I peed off 12 pounds last night.
Yesterday at work, I was freaking myself out with my need to urinate every 30 minutes. I mean having to go BAD. Bad as in, it hurts to wait. I drink a LOT of water, usually about six bottled waters a day, and my cube-mates always tease me for excusing myself to go to the ladies room every hour, but it was excessive even for me. For those of you, like my mother, who hear that and think something is wrong -- nothing is wrong. I have ALWAYS been like that. Anyway, though, yesterday was excessive even for me. During the day I deliriously wondered if I was peeing weight off, but I still FELT huge. I came home and immediately stripped down to my underpants and weighed myself and was still right at 272. I was depressed, and I ate some cocoa crispies and passed out on the couch.
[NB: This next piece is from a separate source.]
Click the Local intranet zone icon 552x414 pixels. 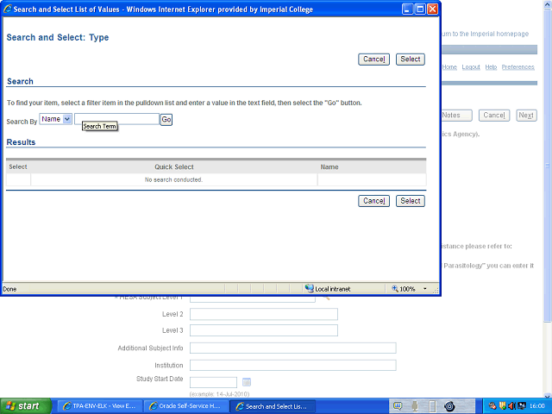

When I dragged myself off the couch and went to bed at 9pm, I was still at 272.
I got up and peed at least once an hour until I woke up at 6am. I slept a little sounder each time I went back to bed, since everytime I weighed myself before going back to bed I weighed a little bit less.
Now, I am still not on track to make my goal of 255 by 6/19... but I'd take that over a ten pound gain ANY day of the week.
Sorry to freak my readers out, and Mer, I am especially sorry to you for crying on your shoulder.